From: "Darrick J. Wong" <djwong@kernel.org>
To: Amir Goldstein <amir73il@gmail.com>
Cc: linux-fsdevel@vger.kernel.org, neal@gompa.dev, John@groves.net,
miklos@szeredi.hu, bernd@bsbernd.com, joannelkoong@gmail.com
Subject: Re: [PATCH 06/13] fuse: implement buffered IO with iomap
Date: Fri, 18 Jul 2025 11:01:21 -0700 [thread overview]
Message-ID: <20250718180121.GV2672029@frogsfrogsfrogs> (raw)

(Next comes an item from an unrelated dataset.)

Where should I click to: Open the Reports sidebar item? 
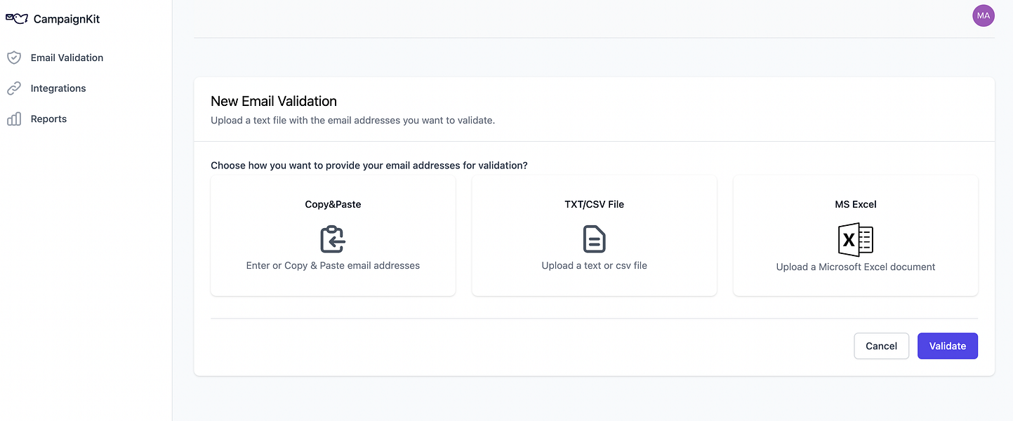(48, 119)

In-Reply-To: <CAOQ4uxjfTp0My7xv39BA1_nD95XLQd-TqERAMG-C4V3UFYpX8w@mail.gmail.com>
On Fri, Jul 18, 2025 at 05:10:14PM +0200, Amir Goldstein wrote:
> On Fri, Jul 18, 2025 at 1:32 AM Darrick J. Wong <djwong@kernel.org> wrote:
> >
> > From: Darrick J. Wong <djwong@kernel.org>
> >
> > Implement pagecache IO with iomap, complete with hooks into truncate and
> > fallocate so that the fuse server needn't implement disk block zeroing
> > of post-EOF and unaligned punch/zero regions.
> >
> > Signed-off-by: "Darrick J. Wong" <djwong@kernel.org>
> > ---
> > fs/fuse/fuse_i.h | 46 +++
> > fs/fuse/fuse_trace.h | 391 ++++++++++++++++++++++++
> > include/uapi/linux/fuse.h | 5
> > fs/fuse/dir.c | 23 +
> > fs/fuse/file.c | 90 +++++-
> > fs/fuse/file_iomap.c | 723 +++++++++++++++++++++++++++++++++++++++++++++
> > fs/fuse/inode.c | 14 +
> > 7 files changed, 1268 insertions(+), 24 deletions(-)
> >
> >
> > diff --git a/fs/fuse/fuse_i.h b/fs/fuse/fuse_i.h
> > index 67e428da4391aa..f33b348d296d5e 100644
> > --- a/fs/fuse/fuse_i.h
> > +++ b/fs/fuse/fuse_i.h
> > @@ -161,6 +161,13 @@ struct fuse_inode {
> >
> > /* waitq for direct-io completion */
> > wait_queue_head_t direct_io_waitq;
> > +
> > +#ifdef CONFIG_FUSE_IOMAP
> > + /* pending io completions */
> > + spinlock_t ioend_lock;
> > + struct work_struct ioend_work;
> > + struct list_head ioend_list;
> > +#endif
> > };
>
> This union member you are changing is declared for
> /* read/write io cache (regular file only) */
> but actually it is also for parallel dio and passthrough mode
>
> IIUC, there should be zero intersection between these io modes and
> /* iomap cached fileio (regular file only) */
>
> Right?
Right. iomap will get very very confused if you switch file IO paths on
a live file. I think it's /possible/ to switch if you flush and
truncate the whole page cache while holding inode_lock() but I don't
think anyone has ever tried.
> So it can use its own union member without increasing fuse_inode size.
>
> Just need to be carefull in fuse_init_file_inode(), fuse_evict_inode() and
> fuse_file_io_release() which do not assume a specific inode io mode.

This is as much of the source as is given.